* _Goal 1_
Please rescale the listing from its first line through the line holding "Expand the 공공데이터포털", inclusive, and write those lines out again with the requests kept. Multiply every coordinate in the answers by 1.95 and round to whole numbers, with halves rounding up.

* _Text_
* Begin *
= 1967 Neath Rural District Council election =

1967 Welsh local government election

An election to the Neath Rural District Council in West Glamorgan, Wales was held on 11 May 1967. It was preceded by the 1964 election, and followed by the 1970 election.

==Overview of the results==
During the previous year, the Labour Party had suffered many setbacks in south Wales, including the loss of a parliamentary seat to Plaid Cymru. At the 1967 local elections, the party lost ground in much of south Wales but the Neath Rural District was an exception and there was little change.

==Candidates==
Once again, the profile of candidates was similar to three years previously with a number of long-serving Labour councillors returned unopposed.

==Outcome==
There were a few changes but Labour retained a comfortable majority.
* End *
* _Record extracts_
* Begin *
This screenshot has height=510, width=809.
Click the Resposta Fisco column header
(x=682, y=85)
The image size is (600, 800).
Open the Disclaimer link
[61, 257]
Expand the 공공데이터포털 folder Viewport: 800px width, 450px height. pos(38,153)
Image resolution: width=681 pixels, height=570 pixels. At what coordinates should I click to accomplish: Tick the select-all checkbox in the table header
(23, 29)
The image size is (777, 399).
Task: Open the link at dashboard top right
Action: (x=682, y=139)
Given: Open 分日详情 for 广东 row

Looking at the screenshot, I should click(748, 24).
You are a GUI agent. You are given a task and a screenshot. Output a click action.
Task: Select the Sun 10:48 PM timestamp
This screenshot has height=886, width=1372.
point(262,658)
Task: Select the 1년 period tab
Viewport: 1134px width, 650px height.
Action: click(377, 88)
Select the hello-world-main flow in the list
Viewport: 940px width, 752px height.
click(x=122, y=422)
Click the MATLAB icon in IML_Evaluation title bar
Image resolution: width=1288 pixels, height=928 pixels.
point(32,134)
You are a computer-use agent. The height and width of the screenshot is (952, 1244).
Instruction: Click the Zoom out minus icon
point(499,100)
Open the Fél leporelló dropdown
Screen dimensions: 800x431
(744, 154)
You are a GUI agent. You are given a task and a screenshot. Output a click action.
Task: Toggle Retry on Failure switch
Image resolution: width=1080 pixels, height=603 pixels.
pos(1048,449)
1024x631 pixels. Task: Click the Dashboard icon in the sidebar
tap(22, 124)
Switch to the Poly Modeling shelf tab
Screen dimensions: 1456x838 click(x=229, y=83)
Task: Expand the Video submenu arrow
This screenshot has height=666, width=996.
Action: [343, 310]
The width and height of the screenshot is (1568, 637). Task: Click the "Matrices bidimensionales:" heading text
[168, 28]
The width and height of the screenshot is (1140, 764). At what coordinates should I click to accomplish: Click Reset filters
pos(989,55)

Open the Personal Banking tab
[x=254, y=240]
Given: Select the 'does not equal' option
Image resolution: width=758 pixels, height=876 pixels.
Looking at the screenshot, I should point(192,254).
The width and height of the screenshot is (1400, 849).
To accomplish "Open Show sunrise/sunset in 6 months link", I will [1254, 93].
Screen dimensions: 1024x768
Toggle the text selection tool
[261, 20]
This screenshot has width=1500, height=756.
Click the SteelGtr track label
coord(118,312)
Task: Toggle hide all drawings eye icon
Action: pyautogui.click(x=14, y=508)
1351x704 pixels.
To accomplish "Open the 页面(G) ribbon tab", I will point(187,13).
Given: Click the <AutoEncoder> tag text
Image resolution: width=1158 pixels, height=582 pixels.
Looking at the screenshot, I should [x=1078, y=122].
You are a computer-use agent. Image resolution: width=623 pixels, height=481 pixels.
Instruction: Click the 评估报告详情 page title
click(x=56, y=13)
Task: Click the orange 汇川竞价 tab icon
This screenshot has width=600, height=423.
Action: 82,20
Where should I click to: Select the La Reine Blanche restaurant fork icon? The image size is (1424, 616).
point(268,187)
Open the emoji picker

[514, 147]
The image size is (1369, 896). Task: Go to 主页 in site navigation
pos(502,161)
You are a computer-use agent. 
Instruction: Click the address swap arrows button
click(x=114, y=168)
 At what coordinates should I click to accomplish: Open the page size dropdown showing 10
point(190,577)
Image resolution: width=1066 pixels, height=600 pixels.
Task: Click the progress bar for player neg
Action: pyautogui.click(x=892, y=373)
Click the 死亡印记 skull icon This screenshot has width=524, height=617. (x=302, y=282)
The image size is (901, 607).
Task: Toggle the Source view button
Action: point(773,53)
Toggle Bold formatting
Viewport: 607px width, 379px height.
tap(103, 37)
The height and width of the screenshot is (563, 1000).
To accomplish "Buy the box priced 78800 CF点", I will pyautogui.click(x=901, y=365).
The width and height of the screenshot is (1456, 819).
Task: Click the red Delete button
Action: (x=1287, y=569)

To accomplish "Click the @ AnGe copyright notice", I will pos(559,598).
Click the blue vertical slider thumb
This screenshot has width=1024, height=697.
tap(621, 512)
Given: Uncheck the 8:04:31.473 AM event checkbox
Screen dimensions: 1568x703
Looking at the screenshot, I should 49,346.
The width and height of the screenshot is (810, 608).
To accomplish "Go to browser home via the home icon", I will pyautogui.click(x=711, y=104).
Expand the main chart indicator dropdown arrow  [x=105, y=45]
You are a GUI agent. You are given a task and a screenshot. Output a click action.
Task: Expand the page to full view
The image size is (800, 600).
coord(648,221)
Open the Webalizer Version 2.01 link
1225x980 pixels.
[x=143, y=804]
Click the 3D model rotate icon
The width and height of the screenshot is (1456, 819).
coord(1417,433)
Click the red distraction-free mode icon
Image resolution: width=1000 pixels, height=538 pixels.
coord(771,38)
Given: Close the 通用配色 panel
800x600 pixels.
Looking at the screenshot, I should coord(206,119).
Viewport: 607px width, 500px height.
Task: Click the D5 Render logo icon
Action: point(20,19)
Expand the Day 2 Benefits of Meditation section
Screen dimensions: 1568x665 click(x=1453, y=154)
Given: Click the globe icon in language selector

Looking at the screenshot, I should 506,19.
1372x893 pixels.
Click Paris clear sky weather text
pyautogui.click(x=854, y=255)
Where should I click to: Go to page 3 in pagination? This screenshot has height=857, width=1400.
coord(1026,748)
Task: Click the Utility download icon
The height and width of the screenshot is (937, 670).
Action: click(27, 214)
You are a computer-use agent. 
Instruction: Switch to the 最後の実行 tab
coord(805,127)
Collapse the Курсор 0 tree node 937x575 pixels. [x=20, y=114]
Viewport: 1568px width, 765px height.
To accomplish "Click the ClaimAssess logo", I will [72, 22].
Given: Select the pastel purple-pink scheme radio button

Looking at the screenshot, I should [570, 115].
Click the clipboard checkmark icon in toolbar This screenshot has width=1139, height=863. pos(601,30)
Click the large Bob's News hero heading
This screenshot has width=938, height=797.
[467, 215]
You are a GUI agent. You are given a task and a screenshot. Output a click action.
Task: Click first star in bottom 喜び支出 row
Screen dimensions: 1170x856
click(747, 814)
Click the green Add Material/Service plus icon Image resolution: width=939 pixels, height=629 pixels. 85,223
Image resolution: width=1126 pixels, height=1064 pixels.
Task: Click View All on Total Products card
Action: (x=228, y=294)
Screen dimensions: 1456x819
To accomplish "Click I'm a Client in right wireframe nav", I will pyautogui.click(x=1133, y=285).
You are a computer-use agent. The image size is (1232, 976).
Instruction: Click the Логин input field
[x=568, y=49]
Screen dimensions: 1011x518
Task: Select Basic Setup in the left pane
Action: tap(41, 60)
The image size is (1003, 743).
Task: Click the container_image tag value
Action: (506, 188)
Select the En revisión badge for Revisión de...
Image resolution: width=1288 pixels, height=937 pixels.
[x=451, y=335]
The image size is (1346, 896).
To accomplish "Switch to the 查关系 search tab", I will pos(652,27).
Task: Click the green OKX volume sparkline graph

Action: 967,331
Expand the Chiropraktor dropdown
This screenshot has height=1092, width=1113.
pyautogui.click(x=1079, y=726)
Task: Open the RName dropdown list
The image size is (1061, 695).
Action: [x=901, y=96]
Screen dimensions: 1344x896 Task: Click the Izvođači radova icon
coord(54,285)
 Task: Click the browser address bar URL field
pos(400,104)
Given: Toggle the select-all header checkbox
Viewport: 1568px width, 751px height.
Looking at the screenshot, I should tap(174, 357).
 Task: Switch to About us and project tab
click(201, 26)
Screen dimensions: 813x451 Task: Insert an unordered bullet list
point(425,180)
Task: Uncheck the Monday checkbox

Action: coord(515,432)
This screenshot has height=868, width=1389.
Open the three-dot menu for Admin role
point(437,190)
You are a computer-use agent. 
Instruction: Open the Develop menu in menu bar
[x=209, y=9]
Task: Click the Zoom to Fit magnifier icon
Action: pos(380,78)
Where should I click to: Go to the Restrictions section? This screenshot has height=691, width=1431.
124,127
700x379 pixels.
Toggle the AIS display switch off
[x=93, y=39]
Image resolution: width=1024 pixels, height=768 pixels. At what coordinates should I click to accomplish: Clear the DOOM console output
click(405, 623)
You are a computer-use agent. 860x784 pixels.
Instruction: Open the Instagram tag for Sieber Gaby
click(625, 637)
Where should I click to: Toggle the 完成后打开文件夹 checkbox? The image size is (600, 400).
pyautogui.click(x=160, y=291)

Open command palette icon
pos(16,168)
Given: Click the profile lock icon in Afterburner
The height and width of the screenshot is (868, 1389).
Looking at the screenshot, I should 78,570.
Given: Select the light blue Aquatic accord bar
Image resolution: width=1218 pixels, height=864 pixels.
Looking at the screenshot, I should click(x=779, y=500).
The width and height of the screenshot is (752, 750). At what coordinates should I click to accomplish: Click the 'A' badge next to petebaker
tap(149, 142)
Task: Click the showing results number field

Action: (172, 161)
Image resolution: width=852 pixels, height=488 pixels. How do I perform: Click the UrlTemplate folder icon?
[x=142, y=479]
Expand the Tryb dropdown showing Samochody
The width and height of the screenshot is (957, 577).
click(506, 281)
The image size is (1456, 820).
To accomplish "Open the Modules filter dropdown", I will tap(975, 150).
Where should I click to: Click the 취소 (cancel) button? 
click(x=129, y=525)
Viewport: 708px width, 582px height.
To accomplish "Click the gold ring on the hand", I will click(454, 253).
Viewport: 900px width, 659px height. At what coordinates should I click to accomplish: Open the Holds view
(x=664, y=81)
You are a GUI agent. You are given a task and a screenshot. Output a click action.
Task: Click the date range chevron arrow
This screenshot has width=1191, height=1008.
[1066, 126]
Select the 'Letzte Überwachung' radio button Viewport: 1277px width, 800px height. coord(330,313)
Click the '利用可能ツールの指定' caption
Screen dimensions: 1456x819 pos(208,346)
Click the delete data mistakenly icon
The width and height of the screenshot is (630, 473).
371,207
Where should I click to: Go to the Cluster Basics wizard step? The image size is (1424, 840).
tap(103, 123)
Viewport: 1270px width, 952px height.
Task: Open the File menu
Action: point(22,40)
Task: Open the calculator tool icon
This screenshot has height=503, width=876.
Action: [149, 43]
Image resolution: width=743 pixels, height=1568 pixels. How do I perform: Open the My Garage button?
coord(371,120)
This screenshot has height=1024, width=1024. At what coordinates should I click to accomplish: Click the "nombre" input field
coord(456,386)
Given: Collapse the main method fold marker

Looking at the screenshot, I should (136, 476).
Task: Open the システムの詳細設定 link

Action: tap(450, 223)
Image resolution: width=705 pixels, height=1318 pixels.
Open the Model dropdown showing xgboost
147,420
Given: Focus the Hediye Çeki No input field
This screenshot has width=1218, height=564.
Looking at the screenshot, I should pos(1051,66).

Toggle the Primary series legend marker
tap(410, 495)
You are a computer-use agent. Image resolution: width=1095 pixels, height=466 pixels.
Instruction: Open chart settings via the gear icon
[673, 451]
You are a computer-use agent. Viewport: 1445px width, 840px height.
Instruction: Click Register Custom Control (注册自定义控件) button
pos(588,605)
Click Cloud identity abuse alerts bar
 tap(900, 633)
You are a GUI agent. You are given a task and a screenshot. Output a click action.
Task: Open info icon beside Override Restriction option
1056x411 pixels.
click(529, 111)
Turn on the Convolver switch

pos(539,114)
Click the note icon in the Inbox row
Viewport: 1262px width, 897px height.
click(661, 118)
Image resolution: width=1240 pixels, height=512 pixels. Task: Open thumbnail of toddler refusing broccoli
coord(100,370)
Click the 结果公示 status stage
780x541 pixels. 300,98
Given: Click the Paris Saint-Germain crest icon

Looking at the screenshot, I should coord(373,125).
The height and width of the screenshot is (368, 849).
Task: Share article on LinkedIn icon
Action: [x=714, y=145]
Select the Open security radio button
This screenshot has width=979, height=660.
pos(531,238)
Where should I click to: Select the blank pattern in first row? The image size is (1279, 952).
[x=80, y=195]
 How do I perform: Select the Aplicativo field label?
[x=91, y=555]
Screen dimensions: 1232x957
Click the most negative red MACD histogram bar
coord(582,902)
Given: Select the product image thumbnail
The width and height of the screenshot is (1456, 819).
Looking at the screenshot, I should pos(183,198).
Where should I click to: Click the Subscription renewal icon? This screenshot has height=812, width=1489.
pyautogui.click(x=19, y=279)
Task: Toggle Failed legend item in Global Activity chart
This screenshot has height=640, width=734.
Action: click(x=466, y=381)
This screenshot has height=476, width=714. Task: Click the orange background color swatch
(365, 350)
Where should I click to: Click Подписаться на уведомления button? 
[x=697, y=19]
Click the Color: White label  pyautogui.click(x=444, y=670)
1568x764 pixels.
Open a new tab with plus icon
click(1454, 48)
* End *
* _Goal 2_
Retype the whole text on the 1967 Neath Rural District Council election without any changes.

* _Written solution 1_
This screenshot has height=510, width=809.
Click the Resposta Fisco column header
(x=1330, y=166)
The image size is (600, 800).
Open the Disclaimer link
[119, 501]
Expand the 공공데이터포털 folder Viewport: 800px width, 450px height. pos(74,298)

* _Written solution 2_
= 1967 Neath Rural District Council election =

1967 Welsh local government election

An election to the Neath Rural District Council in West Glamorgan, Wales was held on 11 May 1967. It was preceded by the 1964 election, and followed by the 1970 election.

==Overview of the results==
During the previous year, the Labour Party had suffered many setbacks in south Wales, including the loss of a parliamentary seat to Plaid Cymru. At the 1967 local elections, the party lost ground in much of south Wales but the Neath Rural District was an exception and there was little change.

==Candidates==
Once again, the profile of candidates was similar to three years previously with a number of long-serving Labour councillors returned unopposed.

==Outcome==
There were a few changes but Labour retained a comfortable majority.